Collected data:
....
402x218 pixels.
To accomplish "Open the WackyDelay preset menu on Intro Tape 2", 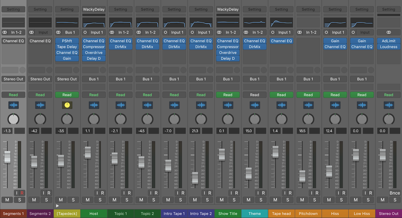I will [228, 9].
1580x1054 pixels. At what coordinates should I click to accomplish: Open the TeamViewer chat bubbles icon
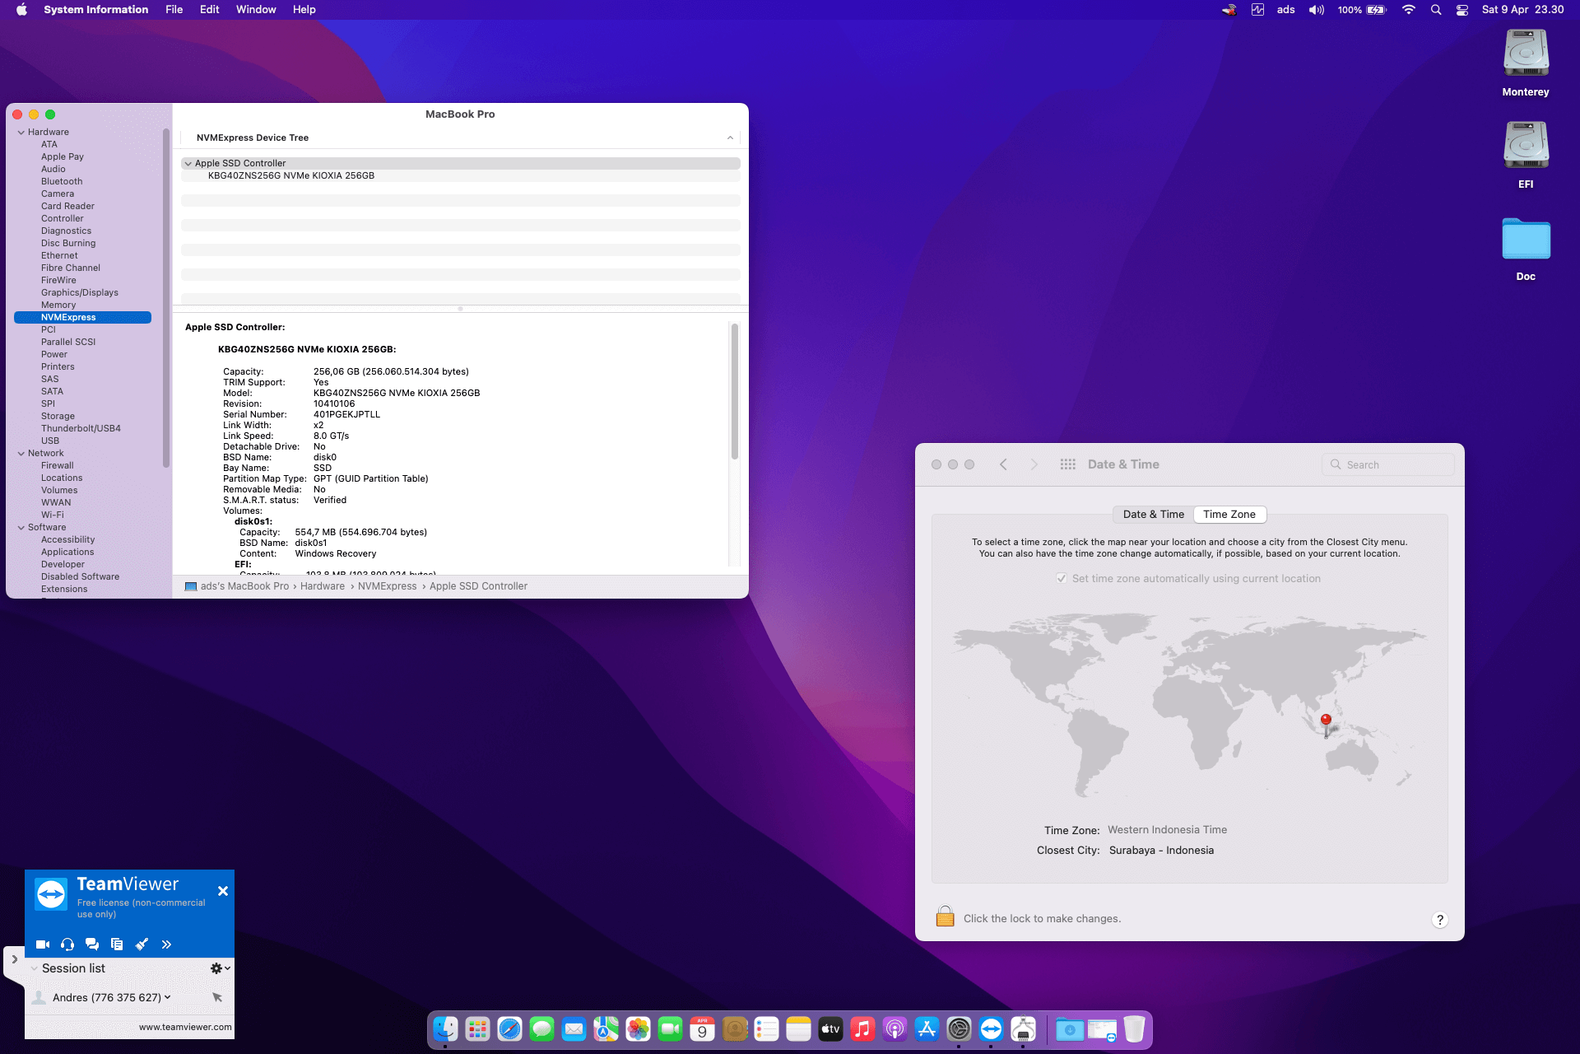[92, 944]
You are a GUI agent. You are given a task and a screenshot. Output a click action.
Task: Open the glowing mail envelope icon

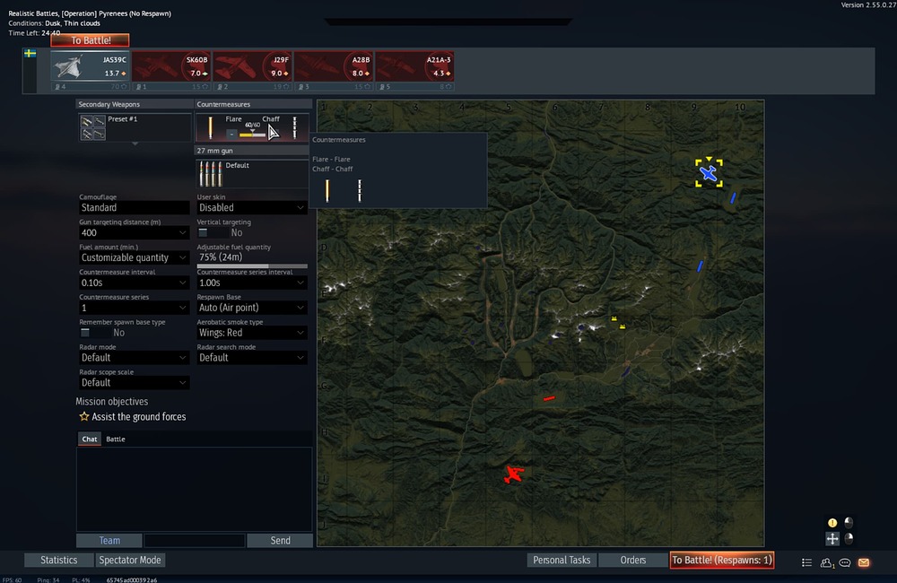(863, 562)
....
PROBLEM DETAILS
Reproduce the items verbatim, starting at the line that contains "You are a GUI" and continuing through the end of the items, with both ends included. Omit the pictures from your answer.

EXPECTED ANSWER
You are a GUI agent. You are given a task and a screenshot. Output a click action.
Task: Open the glowing mail envelope icon

(863, 562)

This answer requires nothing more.